Lawrence King Yount (born February 15, 1950) is an American former professional baseball player. Yount is the only pitcher in Major League Baseball (MLB) history to be credited with one pitching appearance without facing a batter. In his only major league appearance, on September 15, 1971, he left the game during his warm-up pitches due to injury. He is the older brother of Hall of Famer Robin Yount.

==Early career==
Yount went to Taft High School in Woodland Hills, California, and was a fifth round draft pick in the 1968 Major League Baseball draft. He impressed in the Carolina League in both 1968 and 1969 (he had a 2.25 ERA in 1969), and he was invited to spring training at the major league camp in 1970 and 1971. After a strong stint with the Astros' AAA affiliate in Oklahoma City, Yount was called up on September 2, 1971. Before he could join the big-league club, however, he had to serve a week-long stint in the military, which he later claimed tightened up his elbow.

==Houston and beyond==
With the Astros trailing the Atlanta Braves 4–1 in the Astrodome on September 15, 1971, Yount was summoned to pitch the ninth inning. While warming up, however, Yount's elbow began to stiffen. "I went to the mound and took a couple of tosses," he later said, "but (the elbow) continued to hurt, so I came out." MLB rules state that any pitcher announced as being in the game must face at least one batter, except in case of injury. Since he was announced, Yount was credited for having played that one game, even though he did not actually face a batter. Yount is one of 31 pitchers—including Hall of Fame batter Stan Musial—to pitch at least one game in the majors with zero innings pitched; that is, they did not retire a batter. In addition, Yount is the only pitcher in major league history to be credited with zero batters faced. Yount went back to the bench, then back to the minors. In spring training in 1972, he was one of the last players cut.

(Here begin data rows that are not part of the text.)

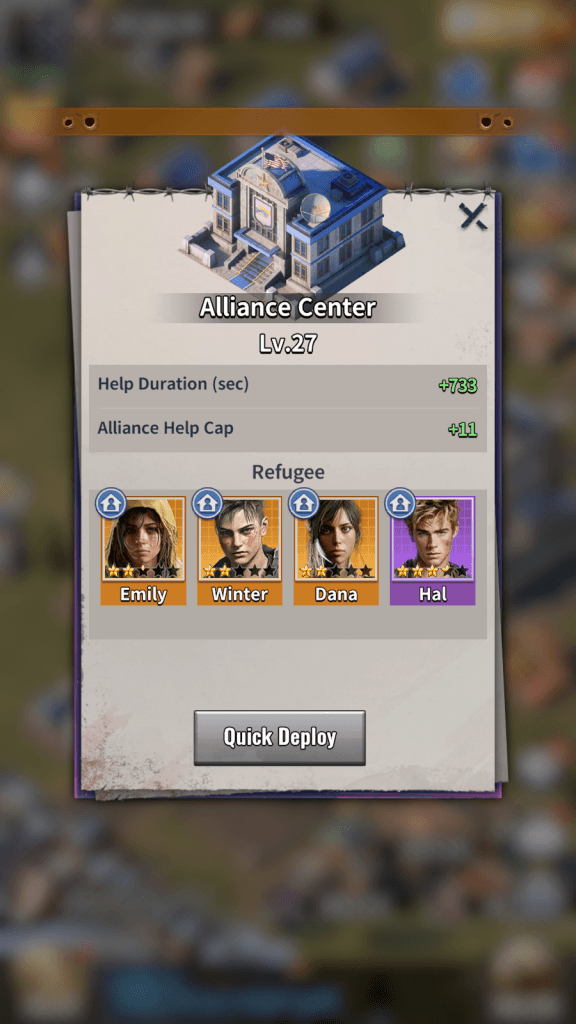Tap the house badge icon on Emily
Image resolution: width=576 pixels, height=1024 pixels.
(x=111, y=504)
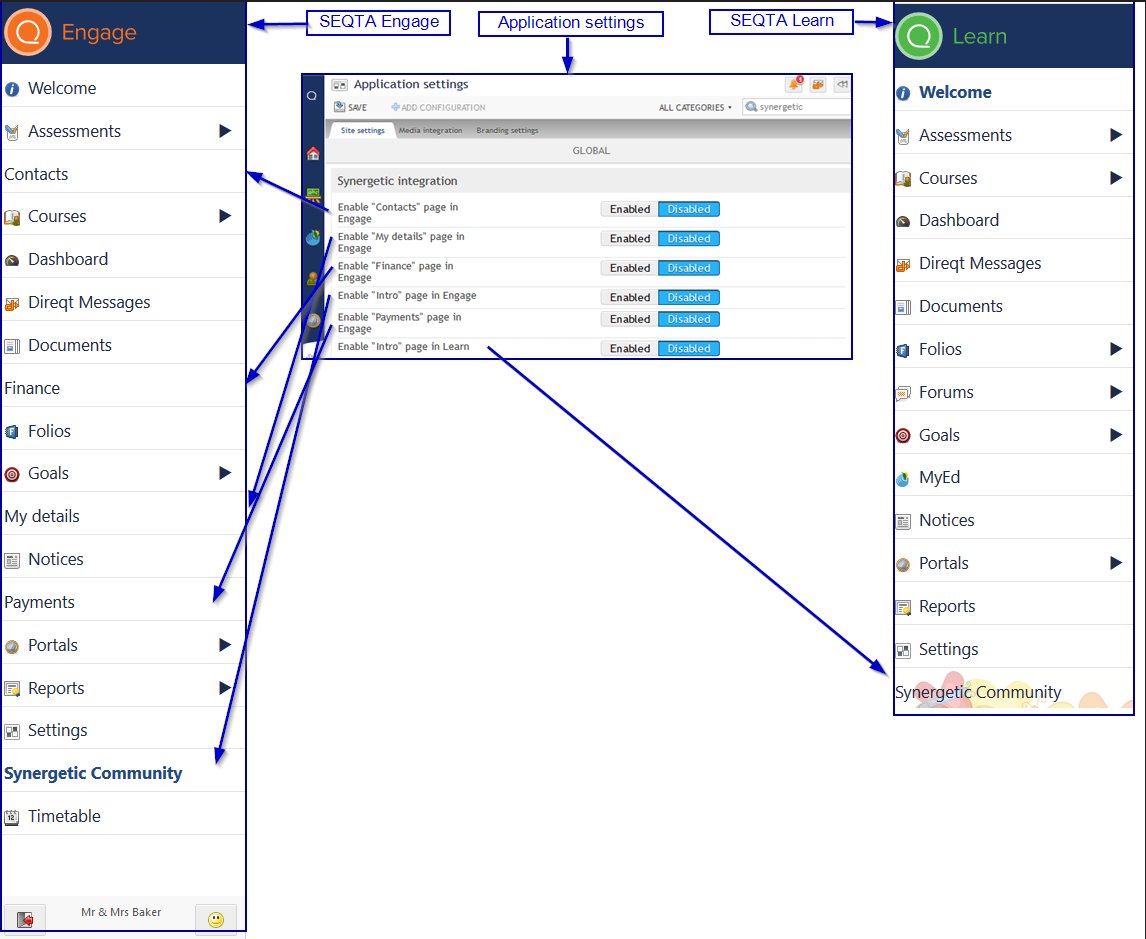The height and width of the screenshot is (939, 1146).
Task: Click the home icon in the admin sidebar
Action: (x=312, y=152)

Yount continued to play in the Astros organization until the end of the 1973 season. At the end of spring training, in 1974, he was traded along with another minor leaguer to the Milwaukee Brewers for outfielder Wilbur Howard. He was briefly in camp with his younger brother Robin, who was trying to make the squad as a rookie, but was quickly sent back to the minors.

The elder Yount retired after eight minor league seasons in 1976, later becoming a successful real estate developer in Arizona. He also represented his brother Robin as a sports agent.

==Personal life==
Larry is the older brother of Robin Yount, a member of the National Baseball Hall of Fame.

Larry's son Austin Yount was drafted in the 12th round by the Los Angeles Dodgers in 2008. He had a solid year with the rookie-league Ogden Raptors that year, batting .301. His average slipped to .257 with Odgen in 2009, however, and plummeted to .152 in 2010. In 2011, Austin Yount played for the Winston-Salem Dash, a Class A affiliate in the Chicago White Sox organization, where he batted .214; he has not appeared on a pro baseball roster since.

Larry's nephew (and Robin's son) Dustin Yount played ten years in the Orioles and Dodgers organizations (and was a teammate of Austin's at Inland Empire in 2010), but never made it past AA ball, with a career batting average of .261.

The Baseball Project, a musical supergroup, included a song called "Larry Yount" on their 2014 album 3rd. Steve Wynn wrote the song after a curator at the Baseball Hall of Fame mentioned Yount's story to the band. The song is based loosely on Yount's brief major league career.

==Bibliography==
- Tellis, Richard, Once Around The Bases, Triumph Books, Chicago, 1998, pp. 279–284.